Other programmable ICs can be programmed by applying a processing layer, such as a metal layer, that programmably interconnects the various elements on the device. These programmable ICs are known as mask programmable devices. Programmable ICs can also be implemented in other ways, e.g., using fuse or antifuse technology. The phrase “programmable IC,” refers to these devices and further may encompass other devices that are only partially programmable. For example, one type of programmable IC can include a combination of hard-coded transistor logic and a programmable switch fabric that programmably interconnects the hard-coded transistor logic.
Since programmable ICs provide a robust platform upon which complex systems may be built, these devices have become widely used in system development. Such is the case whether one is prototyping a system or creating the end product for release. This is particularly true of programmable ICs that include embedded processors. Some programmable ICs include a “hard” processor that is implemented within the device with preconfigured circuitry. That is, the programmable IC includes physical, preconfigured circuitry implementing the processor. No programming of the programmable logic is required. In other cases, the programmable ICs may include a “soft” processor. A soft processor is one that is implemented using the programmable fabric of the programmable IC by loading the appropriate configuration data into the device.

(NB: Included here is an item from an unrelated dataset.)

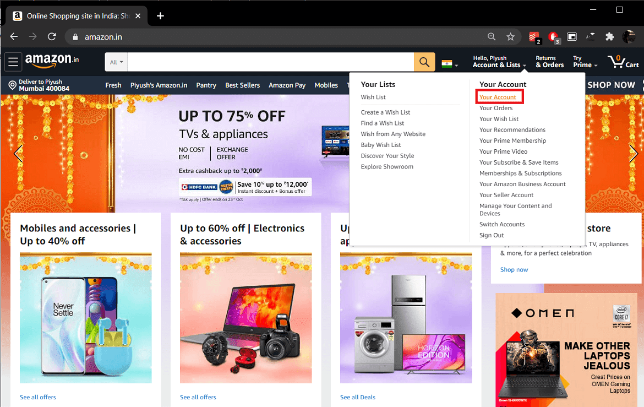Reload the page with the refresh icon

pos(52,36)
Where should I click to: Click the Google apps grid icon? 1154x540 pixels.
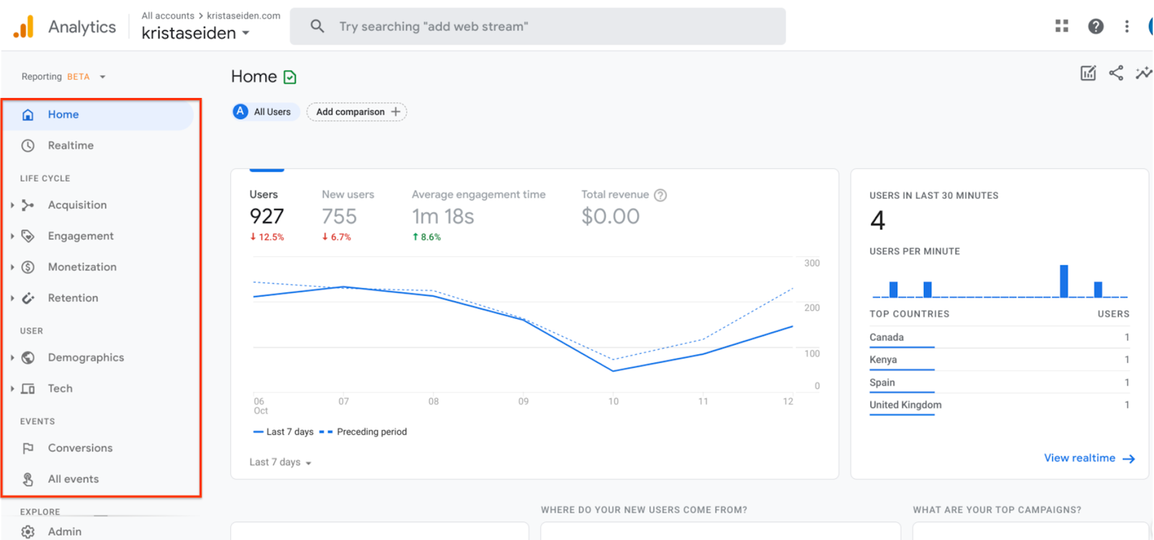coord(1062,27)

Often, peripheral devices communicate with the embedded processor, whether a soft processor or a hard processor, through a shared bus. A shared bus refers to a bus over which a plurality of different devices or peripherals may communicate with the processor. In general, shared buses can support burst transfers of data. A “burst transfer operation” or “bursting data” refers to sending one memory address and either sending a plurality of data words to be written beginning at the memory address or reading a plurality of words beginning at the memory address.

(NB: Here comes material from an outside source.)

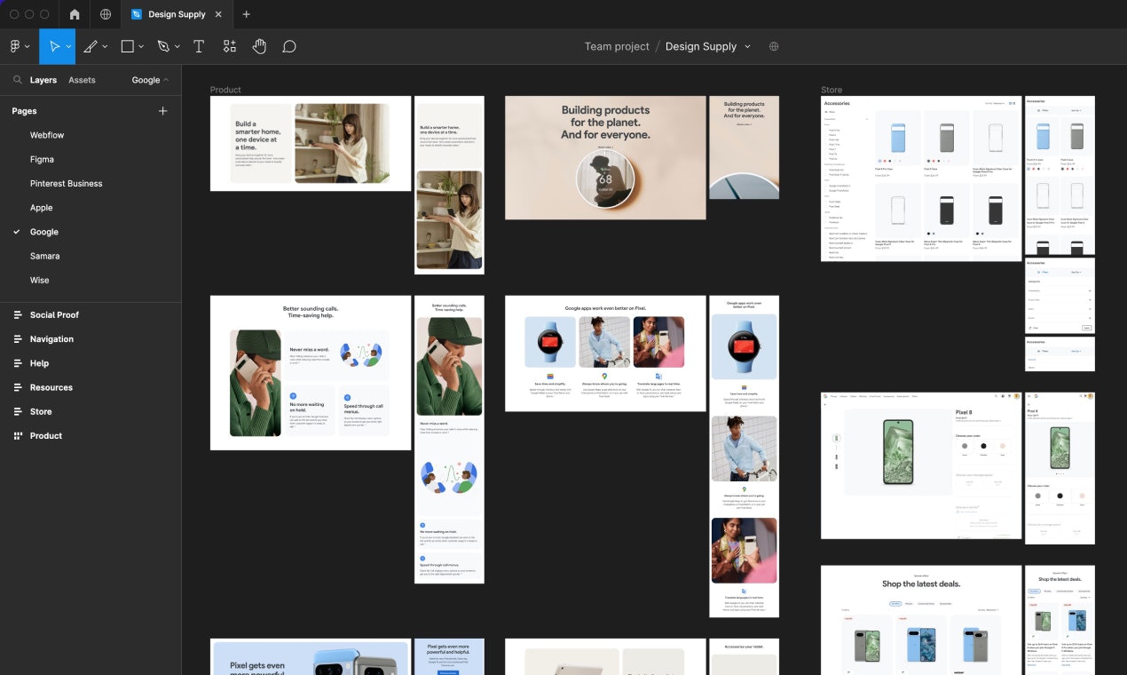Activate the Hand tool
The width and height of the screenshot is (1127, 675).
(259, 46)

Burst transfers of data between a processor and another device over a shared bus, however, typically require a significant amount of control signals to be exchanged. This exchange of control signals, also referred to as “handshaking,” adds complexity to any device with which the processor communicates. This “complexity” translates into system overhead in several ways including, but not limited to, the amount of hardware necessary to implement the control signaling, the bandwidth required to support the control signaling, and the time necessary to process the control signals. The complexity of supporting bust transfers of data over a shared bus also extends to the processor. Any processor that is to support burst data transfers on a shared bus must include specialized instructions, or functionality, for performing that task.